Chris Grabenstein writes:
My first book, Tilt-A-Whirl, is actually my fourth.
That is, it was the fourth manuscript for a novel I had written – all four of which were written after completing seven screenplays in eighteen months. In fact, it was a screenplay (The Legend of Pumpkin Nelligan), one that picked up a couple screenwriting awards, if no production deals, that landed me my first agent who called to tell me how much he liked the script but he had decided New York was the wrong market for selling screenplays so he was moving on to representing fiction writers only and if I ever wrote a book he would be happy to read it.
Fortunately, I just had.
I had come to the same conclusion.
New York is no place for a rookie screenwriter over 21. Screenwriters, except William Goldman, need to be in L.A. But I didn’t want to move to L.A. because I had been there about six times a year for over fifteen years filming commercials. I did not want to do lunch -- at least not in any kind of permanent, you-can’t-go-home-to-where-the-leaves-change-colors, sort of way.

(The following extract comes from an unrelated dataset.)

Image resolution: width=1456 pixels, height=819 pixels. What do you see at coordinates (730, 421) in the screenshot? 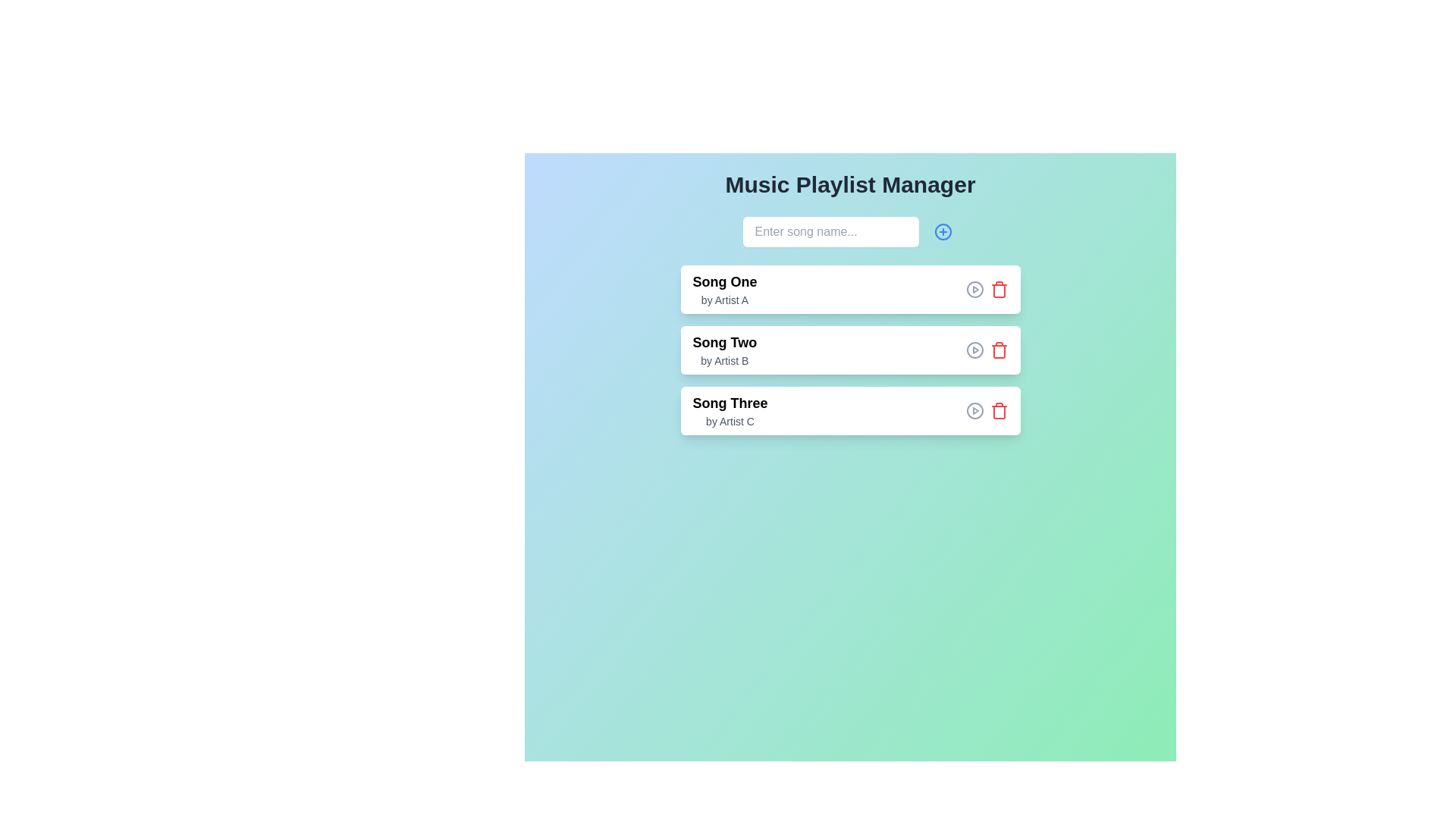
I see `the text label indicating the artist of 'Song Three', which is located below the song title in the third playlist entry` at bounding box center [730, 421].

That fall and early winter, I had completed the manuscript for a creepy thriller called The Prayer Circle, a story which kept several of my friends/readers up late at night, furiously flipping pages when they should have been wrapping their children’s Christmas presents. The agent shopped The Prayer Circle around town. Everybody loved it. Nobody bought it. Creepy horror thrillers, I ultimately discovered, are tough sells.
So, I wrote another novel. The Adman. And then another: The Crossroads.

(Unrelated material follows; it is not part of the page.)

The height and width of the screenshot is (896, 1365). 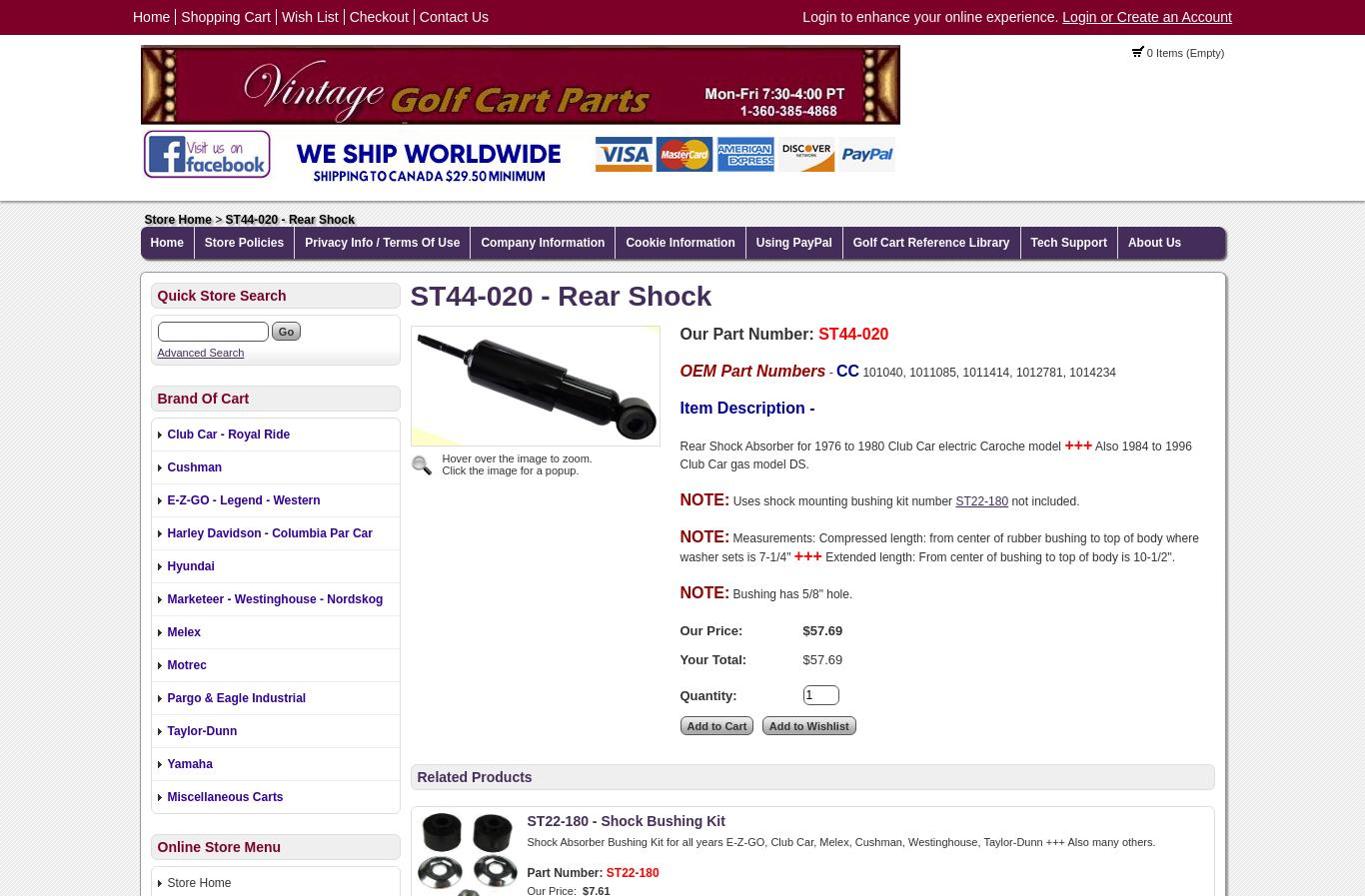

I took classes, attended seminars, and read all I could about writing, even though writing was something I had been doing since I was about twelve and they needed someone to handle the funny gossip stuff for the Junior High newspaper.
I had written hundreds, no thousands of commercials (for every one you see on TV, there are at least 99 stacked behind a copy writer’s door that the client killed). I had written for The Muppets. I had even written a made-for-TV Christmas movie that still shows up on the Hallmark Channel every year.

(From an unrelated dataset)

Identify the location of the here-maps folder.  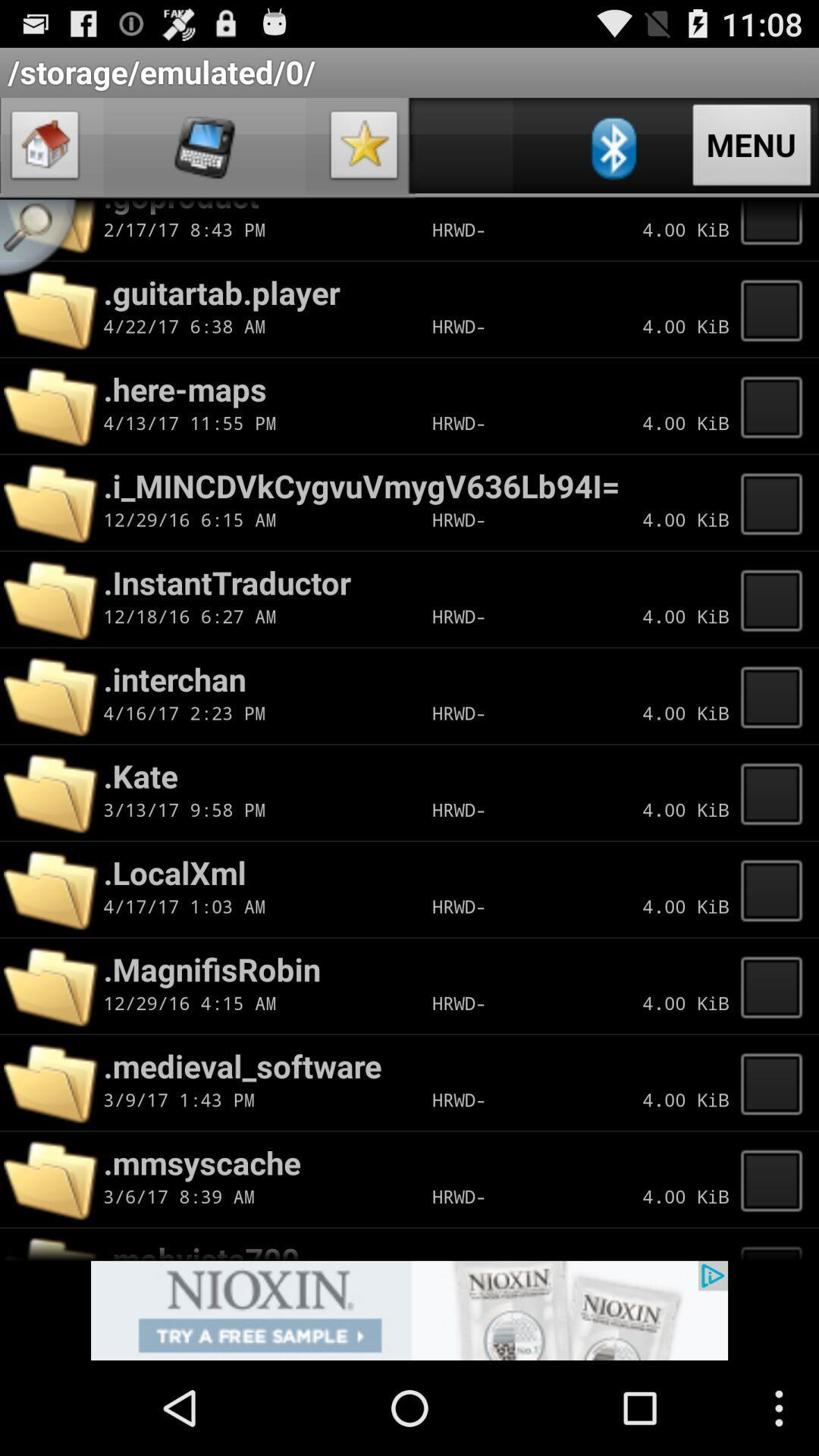
(776, 406).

But, my agent wondered, could I write a Series Character?
Apparently, some of the houses that passed on The Prayer Circle and the rest did so because, even though they loved the writing, they didn’t know what the sequels would be. Neither did I. All had been written as stand-alones. (But, being a true adman, if they want sequels – I’ll do them!)
And so I set out to create my first Series.
Fortunately, I already had a character roaming around in my imagination: an amalgam of men I had met. Firemen. Former soldiers. Men who somehow kept their sense of honesty and integrity in a world that really didn’t seem to value either any more; a world where good soldiers were sent off to fight a war based on bad lies.
John Ceepak, the cop who will not lie, cheat or steal nor tolerate those who do, was born.
As it turns out, the editor who ultimately bought Tilt-A-Whirl had initially read and loved The Prayer Circle but was more interested in publishing a new mystery series.
Therefore, in a weird way, my first book is indeed my fourth – but only because of my first.
Chris Grabenstein spent several years at the nation's top ad agencies. He also worked with Bruce Willis (among others) in some of New York's most acclaimed improvisational comedy troupes. He currently lives in New York City. Tilt-A-Whirl is his first novel.